Directions =>
From the data below, report how many lines contain the word "computer", giving the number and nothing else.

Saved entries:
*-*-*
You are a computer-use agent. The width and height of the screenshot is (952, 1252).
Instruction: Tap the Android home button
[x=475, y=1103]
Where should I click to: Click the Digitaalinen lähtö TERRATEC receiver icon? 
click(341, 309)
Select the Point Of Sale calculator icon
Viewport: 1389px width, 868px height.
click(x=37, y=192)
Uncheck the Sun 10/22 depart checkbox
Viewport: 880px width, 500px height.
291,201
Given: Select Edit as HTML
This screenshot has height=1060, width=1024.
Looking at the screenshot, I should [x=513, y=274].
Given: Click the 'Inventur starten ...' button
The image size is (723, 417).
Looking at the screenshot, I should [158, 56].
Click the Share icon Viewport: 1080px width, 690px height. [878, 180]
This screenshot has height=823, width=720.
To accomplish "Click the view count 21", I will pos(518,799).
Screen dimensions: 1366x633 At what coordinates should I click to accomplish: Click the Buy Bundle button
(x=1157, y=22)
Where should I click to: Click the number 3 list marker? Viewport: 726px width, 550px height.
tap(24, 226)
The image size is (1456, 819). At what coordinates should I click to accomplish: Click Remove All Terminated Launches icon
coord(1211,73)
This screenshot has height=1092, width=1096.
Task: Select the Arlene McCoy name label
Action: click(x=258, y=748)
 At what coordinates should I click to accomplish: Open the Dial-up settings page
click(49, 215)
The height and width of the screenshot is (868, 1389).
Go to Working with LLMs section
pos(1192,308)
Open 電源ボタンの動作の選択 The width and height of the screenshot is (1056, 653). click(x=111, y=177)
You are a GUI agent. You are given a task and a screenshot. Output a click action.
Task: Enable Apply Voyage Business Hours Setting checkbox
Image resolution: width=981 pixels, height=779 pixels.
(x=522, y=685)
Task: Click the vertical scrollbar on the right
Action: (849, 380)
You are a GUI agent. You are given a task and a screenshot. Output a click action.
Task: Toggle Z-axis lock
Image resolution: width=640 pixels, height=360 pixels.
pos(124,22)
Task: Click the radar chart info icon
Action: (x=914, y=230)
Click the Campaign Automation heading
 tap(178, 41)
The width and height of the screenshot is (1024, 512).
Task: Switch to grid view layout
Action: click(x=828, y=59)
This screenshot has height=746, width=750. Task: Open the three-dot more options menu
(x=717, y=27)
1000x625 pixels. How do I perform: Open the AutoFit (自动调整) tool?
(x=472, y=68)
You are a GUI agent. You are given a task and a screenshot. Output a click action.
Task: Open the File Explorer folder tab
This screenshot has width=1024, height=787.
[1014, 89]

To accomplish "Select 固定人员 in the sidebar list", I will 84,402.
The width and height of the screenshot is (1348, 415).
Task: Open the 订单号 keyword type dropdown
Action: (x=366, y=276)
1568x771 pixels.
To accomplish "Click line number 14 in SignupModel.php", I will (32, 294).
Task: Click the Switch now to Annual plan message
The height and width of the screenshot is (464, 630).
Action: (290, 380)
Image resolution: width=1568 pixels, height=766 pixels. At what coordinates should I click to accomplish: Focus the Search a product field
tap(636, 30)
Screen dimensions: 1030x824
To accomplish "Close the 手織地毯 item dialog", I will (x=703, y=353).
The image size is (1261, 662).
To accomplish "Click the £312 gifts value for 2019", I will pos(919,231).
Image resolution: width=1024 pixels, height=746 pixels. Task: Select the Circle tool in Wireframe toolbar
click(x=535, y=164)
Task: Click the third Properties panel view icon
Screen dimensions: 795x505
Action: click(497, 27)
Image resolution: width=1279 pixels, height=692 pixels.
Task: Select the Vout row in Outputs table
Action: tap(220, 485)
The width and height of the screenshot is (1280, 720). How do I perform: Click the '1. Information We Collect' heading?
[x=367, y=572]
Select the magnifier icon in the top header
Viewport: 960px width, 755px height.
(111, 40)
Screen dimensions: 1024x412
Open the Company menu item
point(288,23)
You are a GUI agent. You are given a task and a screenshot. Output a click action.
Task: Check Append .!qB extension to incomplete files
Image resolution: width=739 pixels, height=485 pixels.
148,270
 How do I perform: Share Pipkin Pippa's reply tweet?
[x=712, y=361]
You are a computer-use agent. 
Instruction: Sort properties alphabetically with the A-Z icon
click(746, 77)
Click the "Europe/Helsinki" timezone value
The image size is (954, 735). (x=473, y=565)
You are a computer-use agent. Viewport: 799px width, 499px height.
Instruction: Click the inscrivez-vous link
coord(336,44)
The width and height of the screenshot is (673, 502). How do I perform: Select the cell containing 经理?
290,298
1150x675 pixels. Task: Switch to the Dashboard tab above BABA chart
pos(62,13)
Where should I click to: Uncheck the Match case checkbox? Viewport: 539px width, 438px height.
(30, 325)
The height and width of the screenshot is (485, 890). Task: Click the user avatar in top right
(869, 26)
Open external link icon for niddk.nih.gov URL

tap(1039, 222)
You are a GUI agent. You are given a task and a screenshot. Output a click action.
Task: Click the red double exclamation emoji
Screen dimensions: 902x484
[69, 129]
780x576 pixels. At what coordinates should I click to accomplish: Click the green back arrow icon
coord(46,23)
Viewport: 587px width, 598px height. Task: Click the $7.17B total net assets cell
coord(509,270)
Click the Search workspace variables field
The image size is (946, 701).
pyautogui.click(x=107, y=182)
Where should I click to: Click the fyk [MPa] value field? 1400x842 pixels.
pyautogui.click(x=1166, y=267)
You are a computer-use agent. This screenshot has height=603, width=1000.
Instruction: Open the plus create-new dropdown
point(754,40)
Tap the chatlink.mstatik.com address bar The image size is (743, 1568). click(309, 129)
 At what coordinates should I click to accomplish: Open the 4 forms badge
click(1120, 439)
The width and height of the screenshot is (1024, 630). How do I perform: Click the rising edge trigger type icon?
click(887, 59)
*-*-*
Solution for this task =>
4